Absolutism
Explore absolutism — the early modern political system in which monarchs claimed unlimited sovereign authority, epitomized by Louis XIV's France.
Absolutism was the political system in which a single ruler held theoretically unlimited power over the state, unchecked by parliament, constitution, or competing centers of authority. Dominant in Europe from the 16th to the 18th centuries, absolutism represented a dramatic concentration of political power in the hands of monarchs who claimed to rule by divine right.
The archetype of absolutism was Louis XIV of France (r. 1643–1715), who supposedly declared 'L'état, c'est moi' ('I am the state'). Louis centralized French government around his person, reduced the aristocracy to courtiers at Versailles, controlled the Church, directed the economy, and maintained a standing army — all sustained by an expanding bureaucracy that reached into every corner of the kingdom. Other absolutist monarchs — Philip II of Spain, Peter the Great of Russia, Frederick William I of Prussia — pursued similar programs of centralization.
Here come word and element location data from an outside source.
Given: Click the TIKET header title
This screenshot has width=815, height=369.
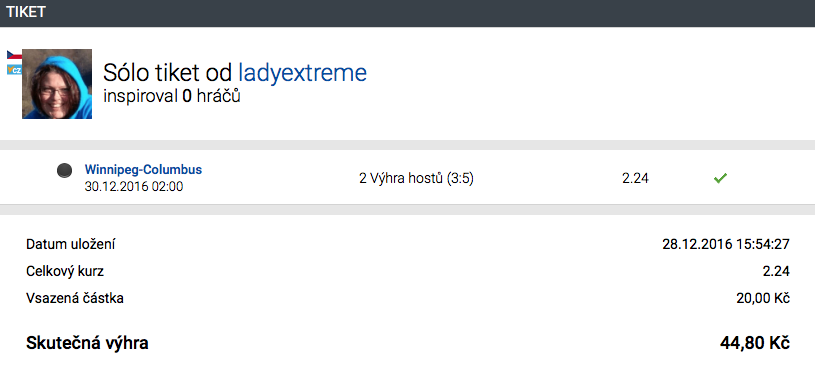Looking at the screenshot, I should click(25, 12).
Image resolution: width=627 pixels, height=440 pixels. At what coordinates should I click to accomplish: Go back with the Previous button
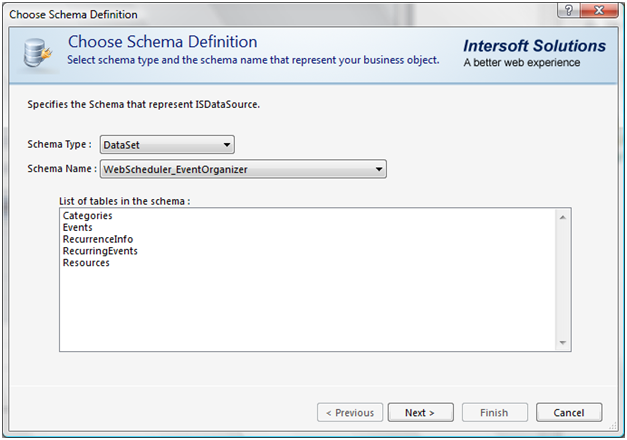click(347, 412)
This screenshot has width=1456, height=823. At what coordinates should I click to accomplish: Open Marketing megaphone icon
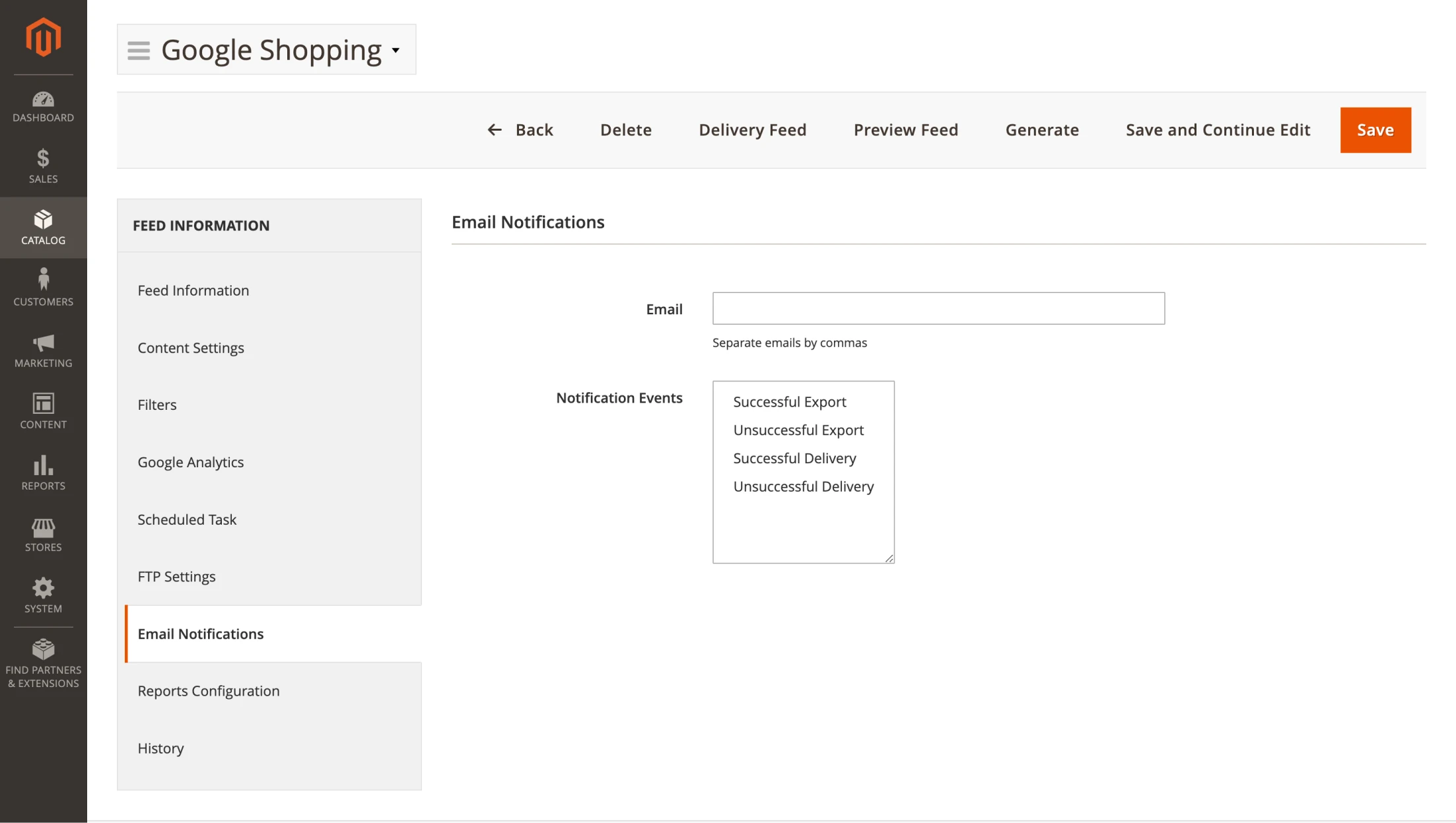(43, 343)
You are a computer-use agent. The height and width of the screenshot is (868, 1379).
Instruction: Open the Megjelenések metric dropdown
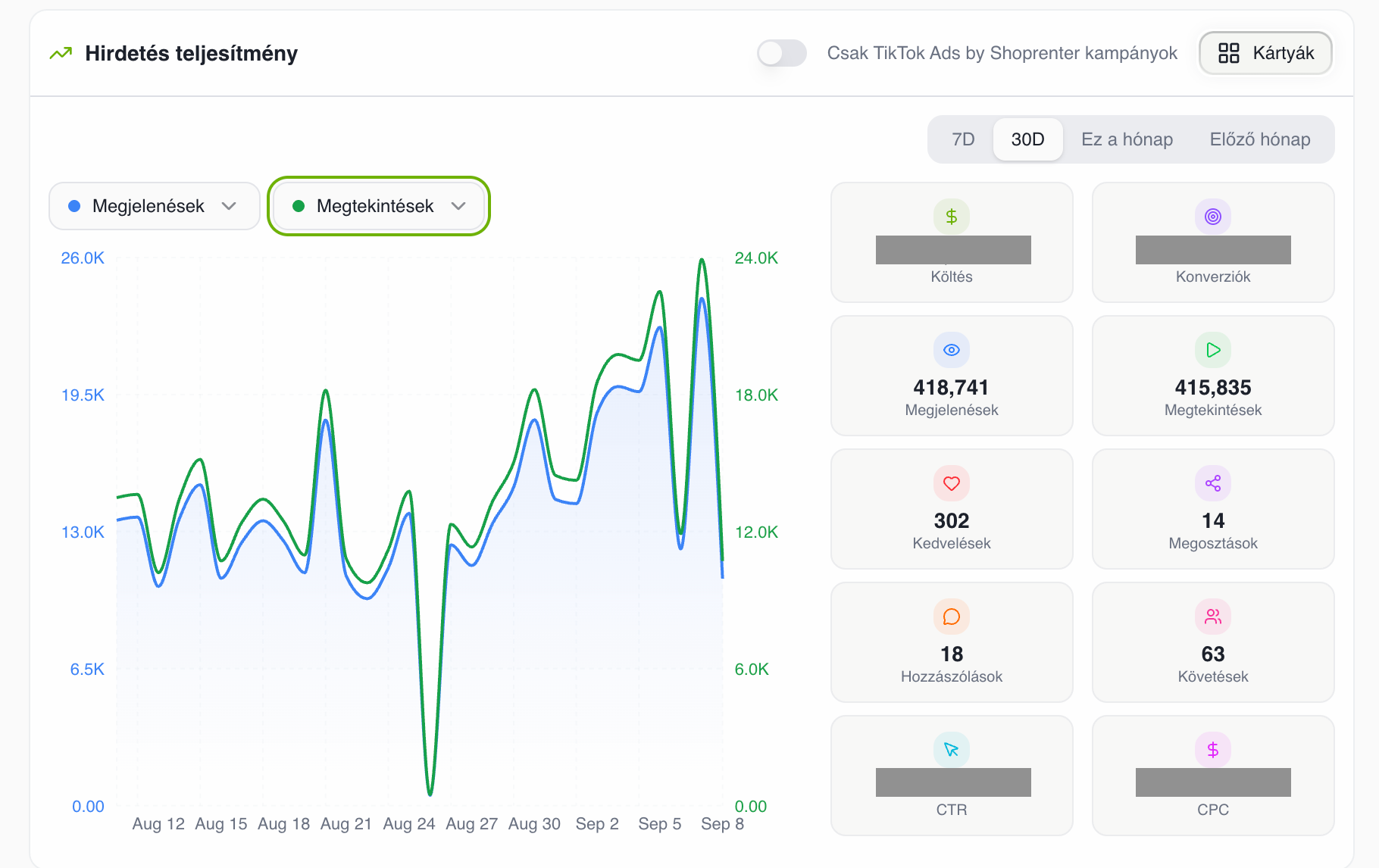pos(155,206)
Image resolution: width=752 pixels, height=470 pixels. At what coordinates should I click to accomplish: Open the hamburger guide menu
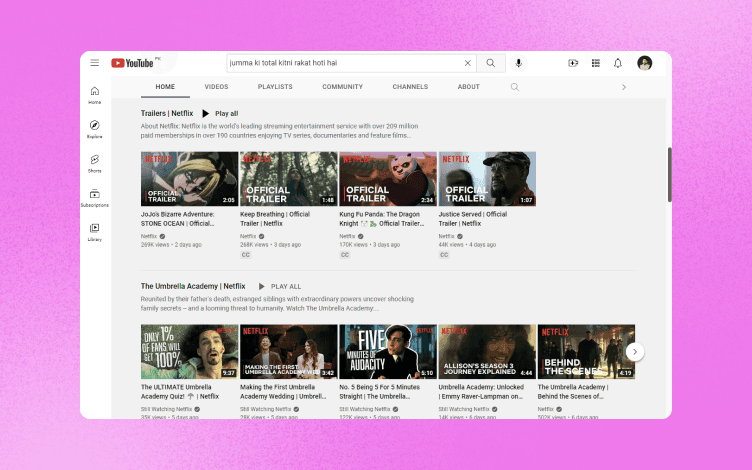coord(94,63)
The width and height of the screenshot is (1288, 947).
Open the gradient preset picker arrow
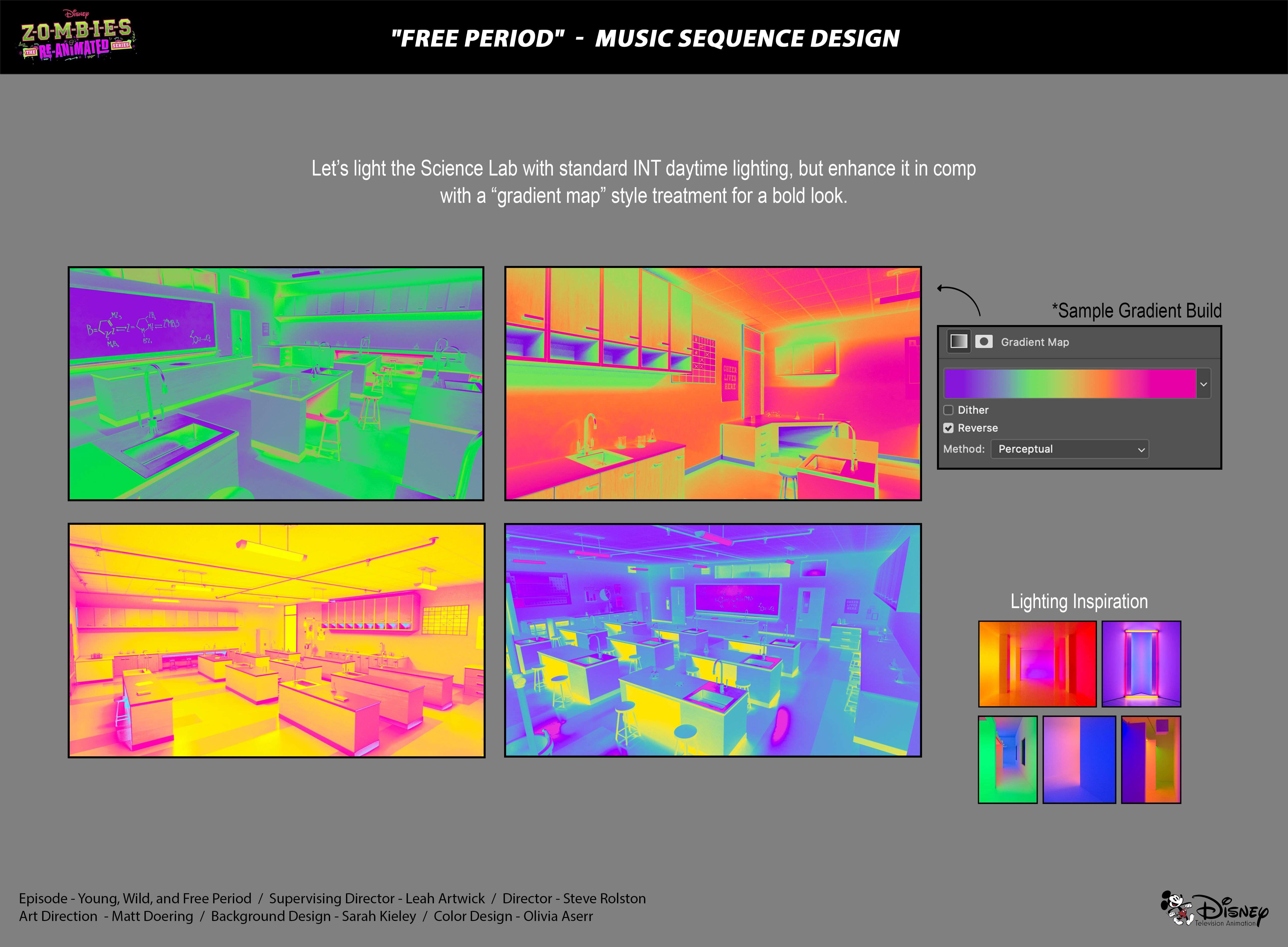click(1204, 384)
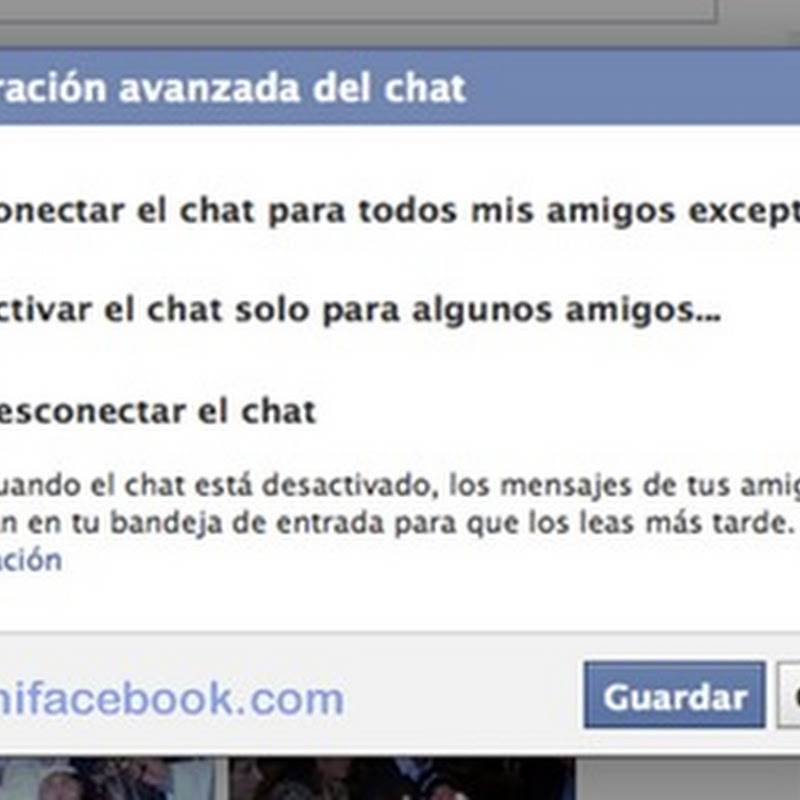Open the blue information link under the description
Viewport: 800px width, 800px height.
[31, 560]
Absolutism emerged from the chaos of the Wars of Religion and the perceived need for strong central authority to maintain order. Its philosophical justification came from thinkers like Jean Bodin (sovereignty must be absolute and indivisible) and Thomas Hobbes (only an all-powerful sovereign can prevent the war of all against all). Absolutism was challenged by Enlightenment thinkers who argued for limited government, natural rights, and the consent of the governed — arguments that found their ultimate expression in the revolutions of the late 18th century.